In an article published earlier this month, Eichengreen detailed the flaws and limits of each type of stablecoins, which comprise the fully collateralized stablecoins, the partly collateralized stablecoins and the uncollateralized stablecoins, noting that in some cases these could facilitate money laundering and tax evasion, and in others, were prone to systemic risk.  

But for Ken Lang, a member of the ndau Collective and the CTO of COSIMO Ventures, it is the many unanswered questions in regards to USD-pegged stablecoins, the most popular type, that’s got him the most worried.

“USD-pegged stablecoins ultimately need to be able to answer a few questions about their dependability. For example, if all holders of their coin wanted to exchange them for USD tomorrow, is there an orderly process set up so they can be assured they could make that exchange, without uncertainty? Where would those funds come from if it’s not 100% backed by actual US dollars?  If the coin design is dependent on future holders having confidence in the coin’s value in the future, at what point does confidence in future value of the coin by some become insufficient to provide liquidity to current holders of the coin?,” Lang said.

“While the popularity around stablecoins is an understandable phenomenon, the lack of answers we have for these questions is concerning, and there are two potential solutions that could address this.”

Lang’s venture capital (VC) firm COSIMO Ventures is backing a startup called Oneiro that’s just launched a “buoyant” cryptocurrency called ndau. Being “buoyant” essentially means that ndau is stable on market downsides and good on the increases.
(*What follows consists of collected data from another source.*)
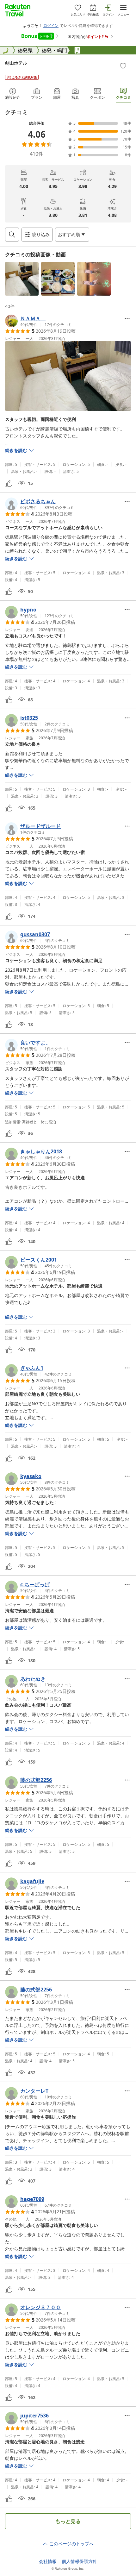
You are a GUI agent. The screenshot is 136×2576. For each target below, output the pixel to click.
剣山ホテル (16, 63)
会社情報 (48, 2561)
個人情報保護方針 (79, 2561)
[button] (22, 279)
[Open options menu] (127, 318)
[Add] (123, 66)
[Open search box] (12, 234)
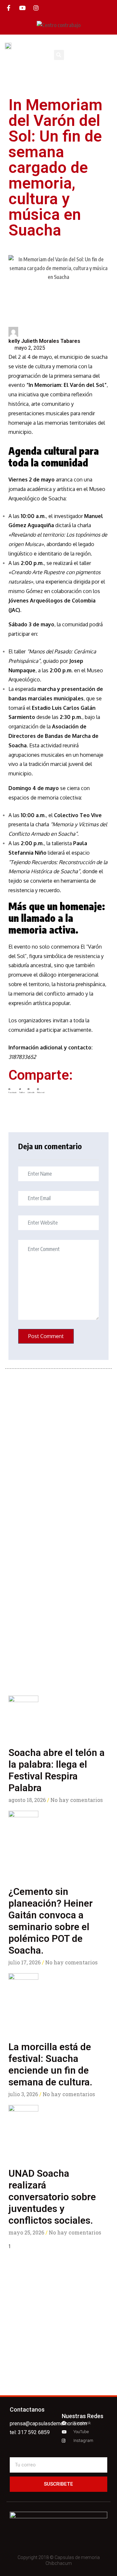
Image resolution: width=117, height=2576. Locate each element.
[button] (110, 45)
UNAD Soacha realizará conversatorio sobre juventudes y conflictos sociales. (52, 2197)
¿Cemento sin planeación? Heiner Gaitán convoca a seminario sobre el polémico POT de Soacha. (50, 1921)
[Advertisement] (58, 1610)
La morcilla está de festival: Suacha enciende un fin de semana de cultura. (50, 2064)
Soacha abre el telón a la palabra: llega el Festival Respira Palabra (56, 1770)
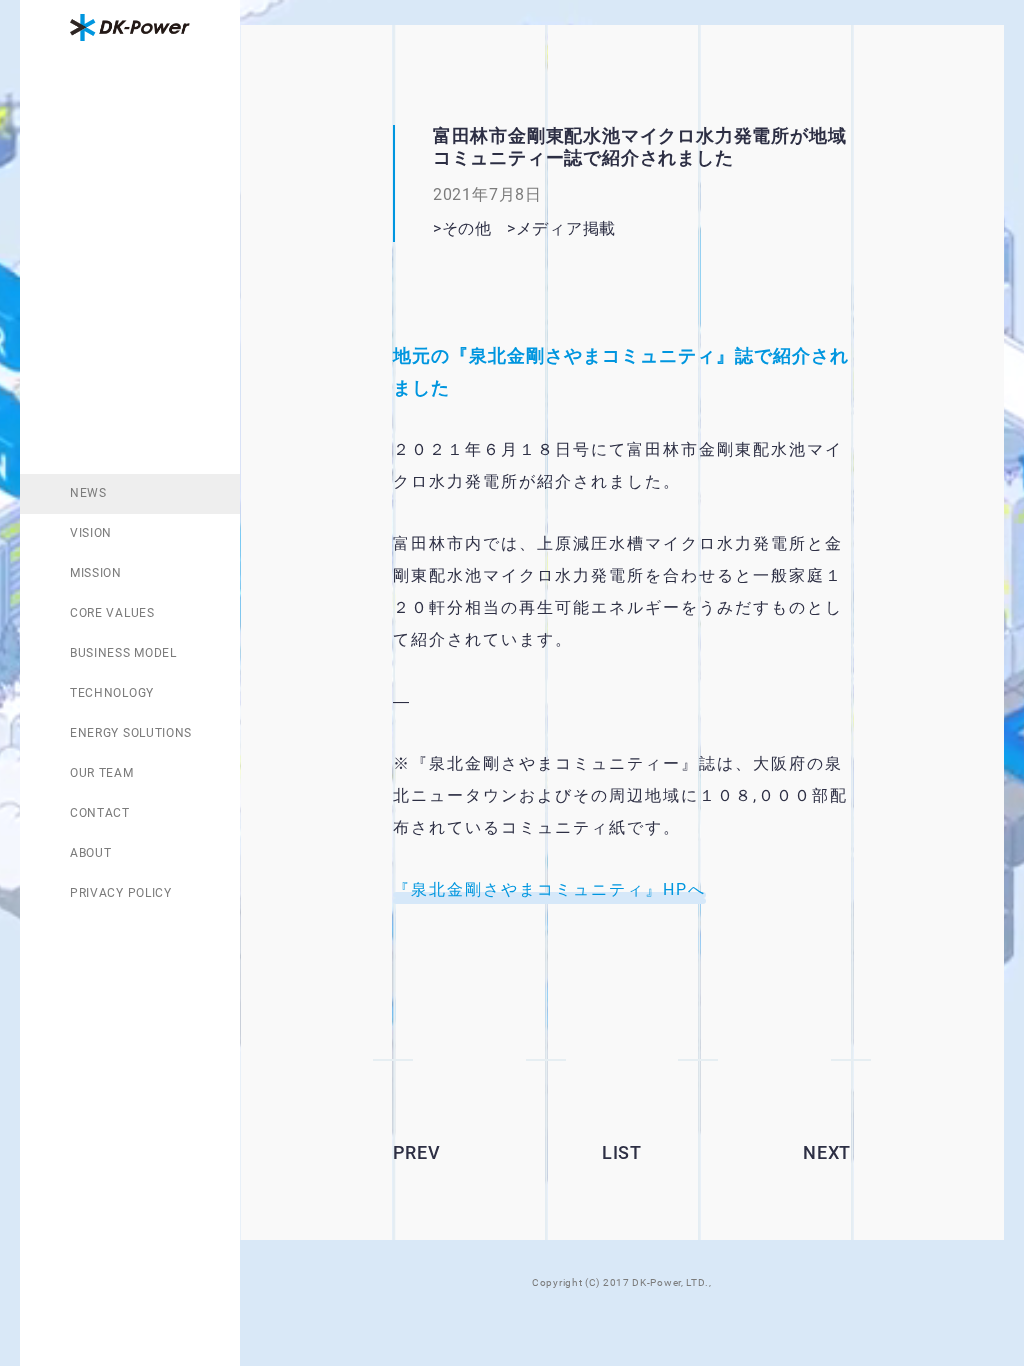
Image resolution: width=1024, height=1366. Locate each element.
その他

The company claims it is the world’s first cryptocurrency that is untethered to any fiat, and which self-regulates using digitally built-in mechanisms, monetary policy and governance.

“While stablecoins can be useful in particular cases, they are not the best choice for an investor looking for a cryptocurrency that can hold and increase in value over the long term,” Lang said.

“Any cryptocurrency that is pegged to a fiat currency is subject to its inflationary qualities, meaning that it can decrease in value (by about 2%) every year as the dollar does. Stablecoins that are pegged to other currencies are also impacted by their local economies and monetary policy, interfering with the coin’s ability to rise in value independently over time.”

For hardcore blockchain and cryptocurrency believers, the problem with fiat-pegged stablecoins is that the concept comes in opposition to some of the key values behind cryptocurrencies including decentralization and freedom.

It was found earlier this month that the Ethereum-based Gemini Dollar has code that enables the company to “freeze any account or make all tokens non-transferrable.” This week, it was unveiled that the new PAX stablecoin has a function called “setLawEnforcementRole”, granting government officials (or anyone for that matter) the ability to tamper with wallets and affect the money supply.

“The most prominent stablecoins at the moment are backed by fiat and thus centralized, including Tether, TrueUSD, and such recently-announced projects as Gemini Dollar and Paxos Standard,” Warwick said.

“The danger with fiat-backed stablecoins is that their collateral needs to be stored in a centralized bank, which always run the risk of interference or censorship from institutions or governments […] because governments have motive and opportunity to shut them down, just like the US government shut down eGold.”

“The optimal stablecoin is stable, scalable and decentralized,” Warwick said, the latter characteristic linking back to the foundational purpose of blockchain technology.